Sidenote: you underestimate the cardiovascular cost of pumping blood up a 5-15 meter neck. It’s not at all clear that a rearing strategy is more expensive energy wise. In their case it’s less spending energy to standup than just leaning back to let their skeletal structure and center of mass do the work.
Mostly I think this pose is a matter of logistics. They probably just had more vertical space than horizontal to work with for this exhibit. Even though they’re fiberglass, the casts for these guys run well into the tons per skeleton so it can be challenging to mount the armatures in an existing structure and it turns into a game of fossil tetris balanced by the cost of structural support modifications needed (there almost always are for a fossil of this size).

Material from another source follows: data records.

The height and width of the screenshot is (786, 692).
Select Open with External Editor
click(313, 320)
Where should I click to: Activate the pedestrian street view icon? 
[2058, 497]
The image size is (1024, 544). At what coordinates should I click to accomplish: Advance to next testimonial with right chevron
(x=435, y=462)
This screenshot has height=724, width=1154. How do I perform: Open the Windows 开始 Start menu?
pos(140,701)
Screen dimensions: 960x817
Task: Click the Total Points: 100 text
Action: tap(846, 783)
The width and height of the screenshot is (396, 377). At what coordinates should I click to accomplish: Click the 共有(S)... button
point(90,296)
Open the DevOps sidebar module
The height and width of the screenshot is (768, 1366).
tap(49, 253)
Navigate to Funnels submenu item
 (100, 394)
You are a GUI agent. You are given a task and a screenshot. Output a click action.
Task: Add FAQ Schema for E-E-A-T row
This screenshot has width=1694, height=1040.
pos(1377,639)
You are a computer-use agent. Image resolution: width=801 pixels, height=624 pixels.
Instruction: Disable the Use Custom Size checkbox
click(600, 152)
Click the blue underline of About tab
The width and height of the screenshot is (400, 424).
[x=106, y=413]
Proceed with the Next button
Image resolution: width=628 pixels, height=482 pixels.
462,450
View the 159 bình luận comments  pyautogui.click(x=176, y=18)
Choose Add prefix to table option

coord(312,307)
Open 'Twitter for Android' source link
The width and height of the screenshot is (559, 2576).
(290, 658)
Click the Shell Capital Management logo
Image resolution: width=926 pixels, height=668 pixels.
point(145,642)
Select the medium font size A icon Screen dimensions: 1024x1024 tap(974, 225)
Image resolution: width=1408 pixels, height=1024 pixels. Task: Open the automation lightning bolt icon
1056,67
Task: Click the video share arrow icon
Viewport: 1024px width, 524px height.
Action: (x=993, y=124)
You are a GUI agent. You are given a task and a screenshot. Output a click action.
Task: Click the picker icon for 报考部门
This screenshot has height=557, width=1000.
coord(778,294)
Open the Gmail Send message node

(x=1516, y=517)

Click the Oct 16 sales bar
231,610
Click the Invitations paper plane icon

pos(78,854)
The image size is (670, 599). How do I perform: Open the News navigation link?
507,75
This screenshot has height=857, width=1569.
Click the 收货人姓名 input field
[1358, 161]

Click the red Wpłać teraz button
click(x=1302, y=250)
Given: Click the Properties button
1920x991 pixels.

So it looks like this pose is based on anatomy, not biomechanics, and the one rigorous biomechanical sauropod-rearing study that exists didn’t even test this genus - which means the rearing question Mamenchisaurus is unresolved.
https://en.wikipedia.org/wiki/Mamenchisaurus
https://reptilis.net/DML/2009Apr/msg00036.html
https://onlinelibrary.wiley.com/doi/10.1111/pala.70019
ALSO, consider how stiff their neck was, it could very well have spent most of the time grazing on the ground, like you said!
[1] nature video starts with example: https://www.youtube.com/watch?v=3XzQ4BQe4fM short clip: https://www.reddit.com/r/NatureIsFuckingLit/comments/19bge4y... longer clip with two: https://www.youtube.com/watch?v=Jpxgqu_Cfkg
At least an elephant, having a trunk, can pull down a whole branch and make the effort worthwhile as that first video shows. It seems that a sauropod with its tiny mouth for grabbing wouldn't be able to do that, so the outcome would be more like in that last video where the elephant was only able to grab a couple of leaves, which can't have been a calorific win!